Machine-generated attestations and tamper-proof logs were submitted as part of vendor assessments, demonstrating proactive risk management. This documentation became a key asset during client security reviews, enabling faster onboarding and reducing scrutiny.
As industry regulations become more stringent and clients demand verifiable trust, this kind of evidence-based compliance is increasingly seen as a prerequisite, not a differentiator. The cybersecurity firm’s use of Scribe’s system moved it closer to meeting such demands at scale.
Reframing Security as Operational Strategy
This case reveals an underlying trend in software development: the shift from treating security as a final gate to treating it as part of the build process itself. For this cybersecurity company, Scribe’s system offered more than technical tools. It provided a framework for aligning product delivery with the risk and compliance needs of a modern enterprise.

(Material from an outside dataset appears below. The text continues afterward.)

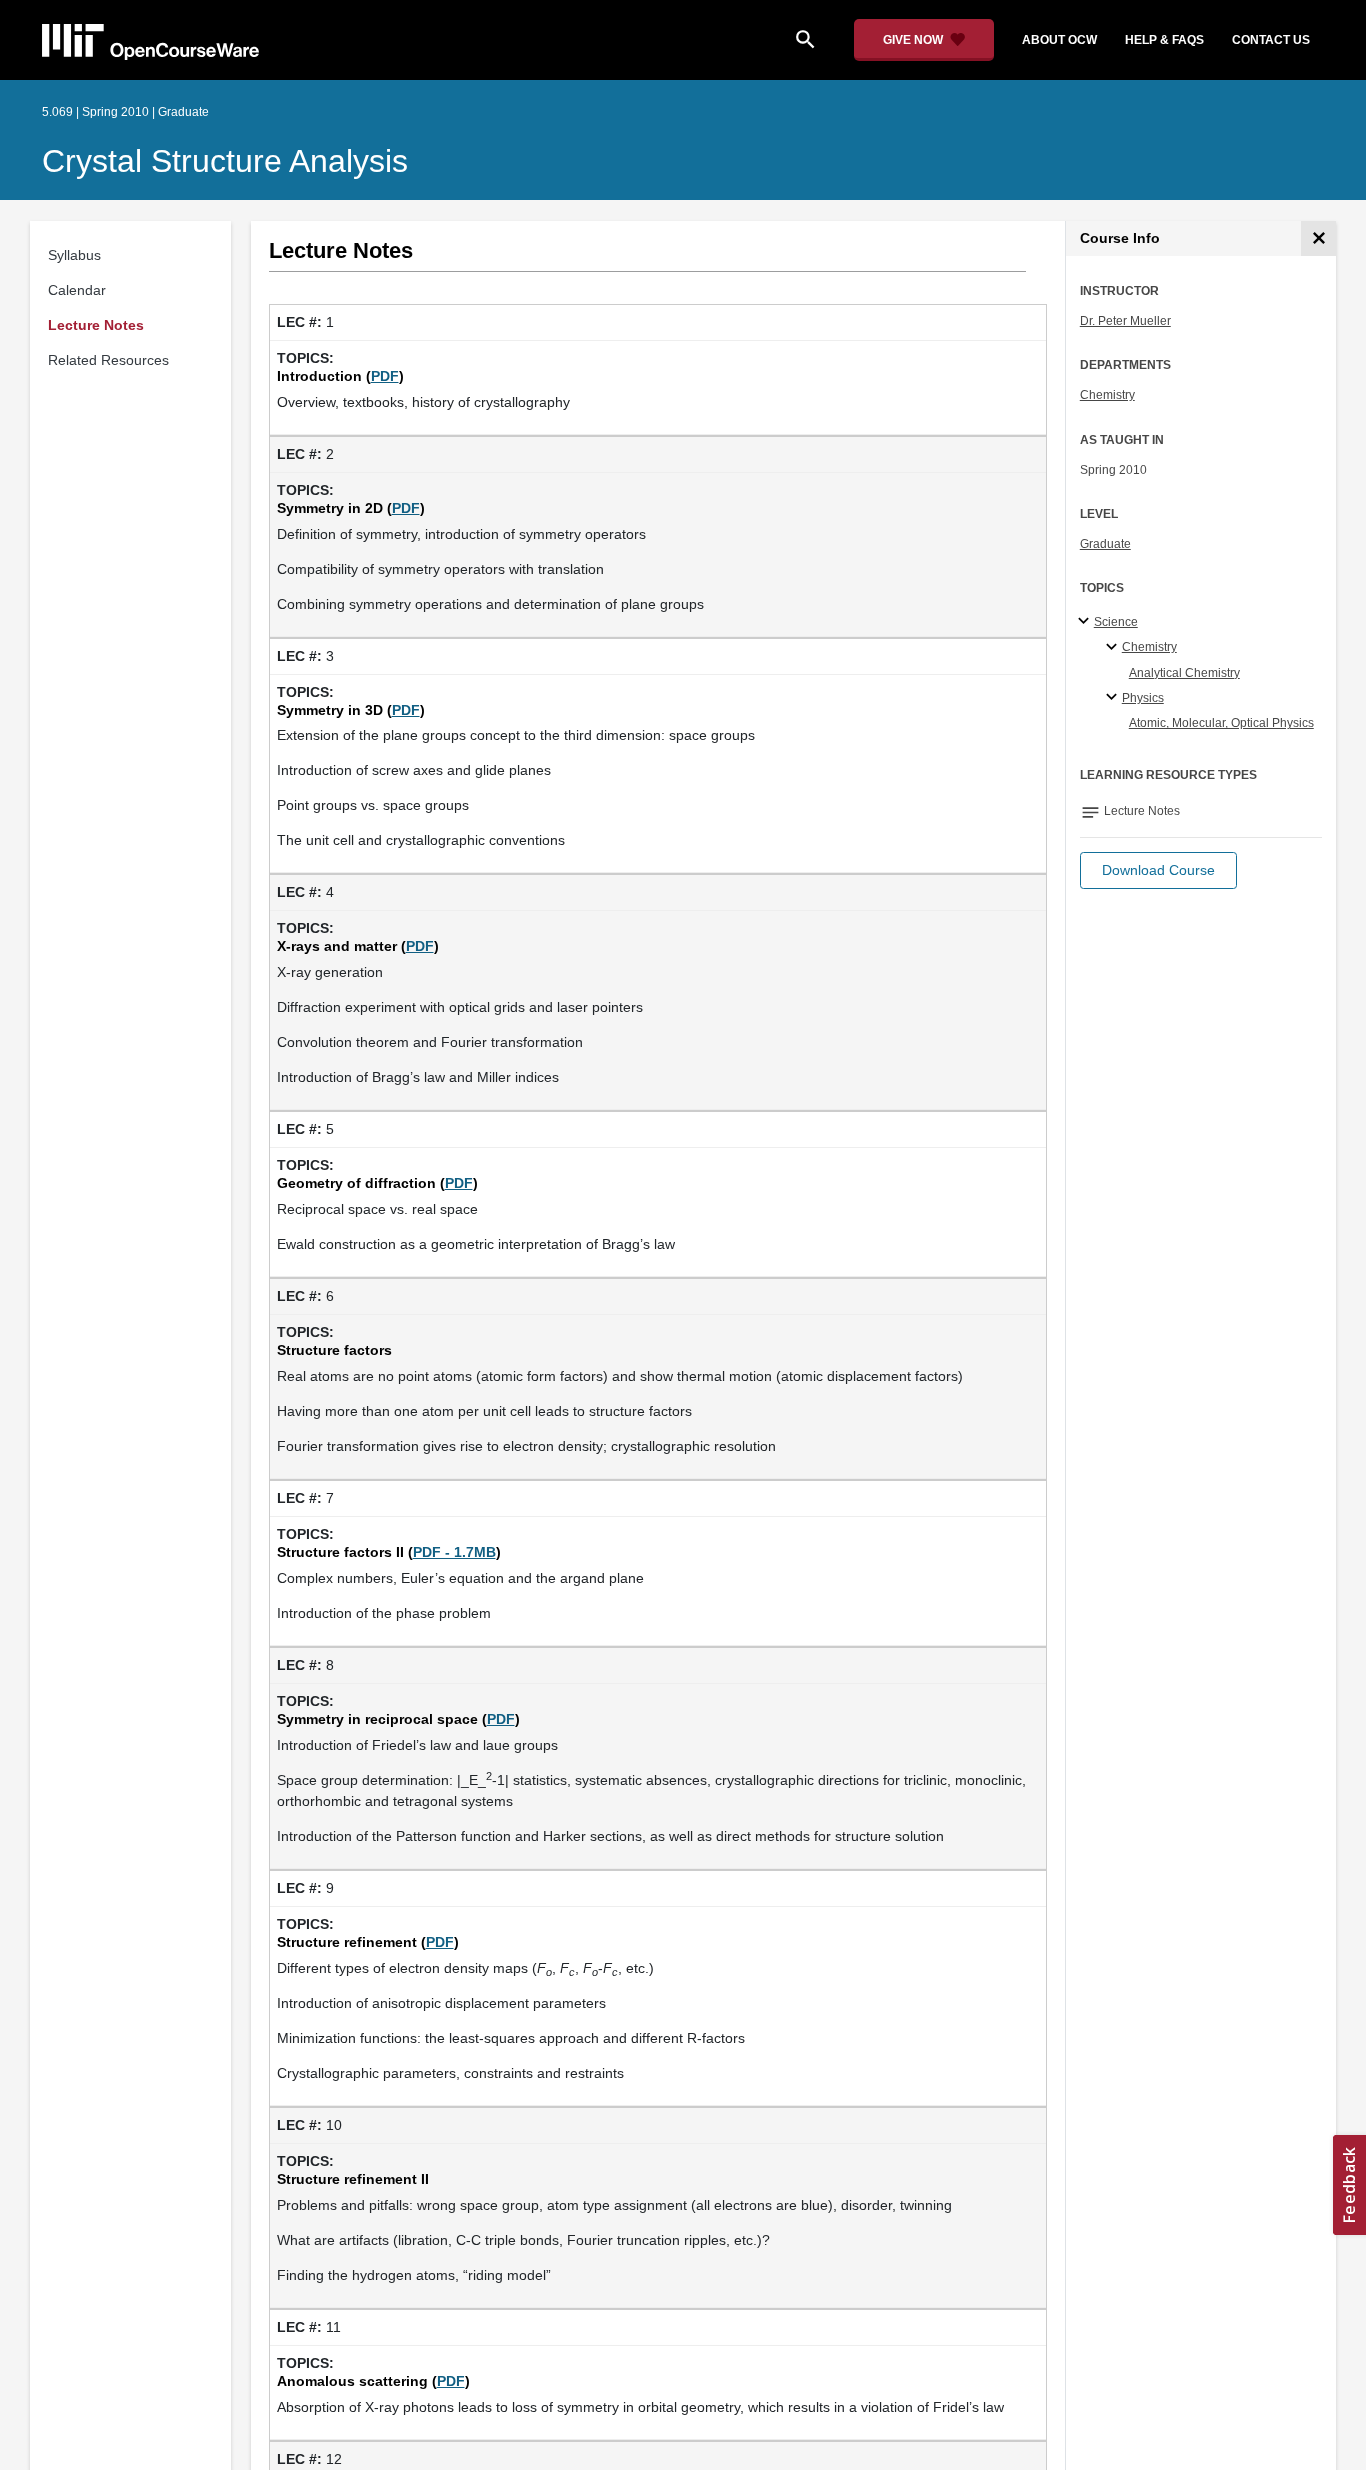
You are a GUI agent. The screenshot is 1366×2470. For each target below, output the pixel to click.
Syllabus (74, 255)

What began as a problem of blind spots ended with a structured and scalable model for maintaining software trust. By embedding integrity checks, artifact verification and audit automation into the development lifecycle, the firm gained not only internal control—but external credibility.
“Security isn’t just about defense anymore,” said Arbel. “It’s about traceability, accountability, and building systems that can prove and actually demonstrate what they’ve done. That’s where we’ve focused our energy.”
With the software supply chain now seen as a major target for attackers and a critical focus for regulators, this transformation illustrates how security, when implemented with precision, can shift from a barrier to a facilitator. For one global cybersecurity firm, Scribe helped map the journey—from obscurity to observability.